Alcohol can be an addictive drug
Every
day we read about the drug problem in our society. Pushers getting busted.
Users arrested. Crimes committed under the influence of drugs. Lives lost and families
ripped apart. Yet, the drug issue is over shadowing a much deeper problem that
is found in every corner of the country. No barrio is exempt. I refer to
alcoholism.
We
do not have statistics, but I am sure that for every drug addict you will find
many more alcoholics. For every youngster who tries shabu or marijuana, there
are dozens more who start drinking.
Somehow,
many parents do not get disturbed when their children begin to drink—even if
they come home drunk. Perhaps it is because alcohol is not illegal.

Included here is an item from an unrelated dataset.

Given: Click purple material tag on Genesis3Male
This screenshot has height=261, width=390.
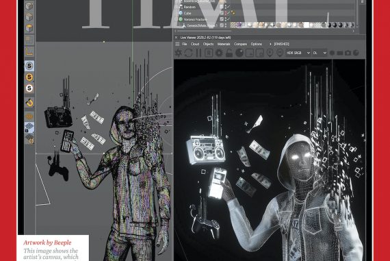Looking at the screenshot, I should (239, 25).
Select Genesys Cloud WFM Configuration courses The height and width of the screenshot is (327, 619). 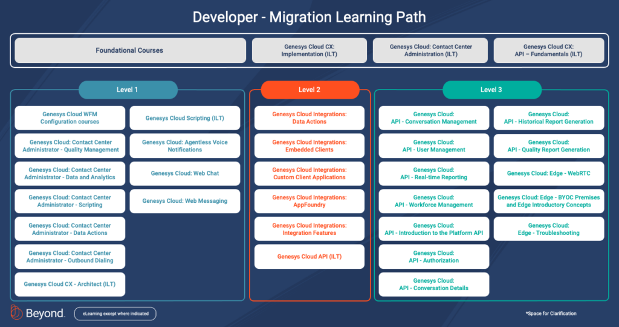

Unlike
shabu, you can keep cases of beer in your house and the cops cannot touch you.
Besides,
even mom and dad might be drinkers themselves. They find it easy to sermonize
their kids about drug use but are uneasy about preaching to them about the
evils of alcoholism when they themselves are drinking. What most people forget
is that alcohol is the world’s most widely used drug. Medical experts say it is
a depressant. Some people think it is a stimulant because after drinking they
become less inhibited.
If
drug addiction kills, so does alcoholism. I know because it killed my dad. They
say that alcoholism is slow suicide. The alcoholic is similar to the drug
addict in many ways. Just as most addicts have their addict friends with whom
they use their drugs, so too do alcoholics have their drinking buddies. Later,
when the addict becomes hardcore, he, like the chronic alcoholic, can dispense
with his friends and do his drug taking all by himself.
I
bring this up because many youngsters who seek the high that alcohol gives need
only take a few short steps into drugs. It is also well known that many addicts
will use alcohol as a substitute when their drugs are not available. Getting
drunk is just another kind of high.
We parents need to take the drinking of
our kids more seriously. We need to understand that, like drug addiction, it
can get out of hand and be as destructive as drug addiction. And when a loved
one is on his way to becoming an alcoholic, he is at least as much at risk of
harmful consequences as the drug addict.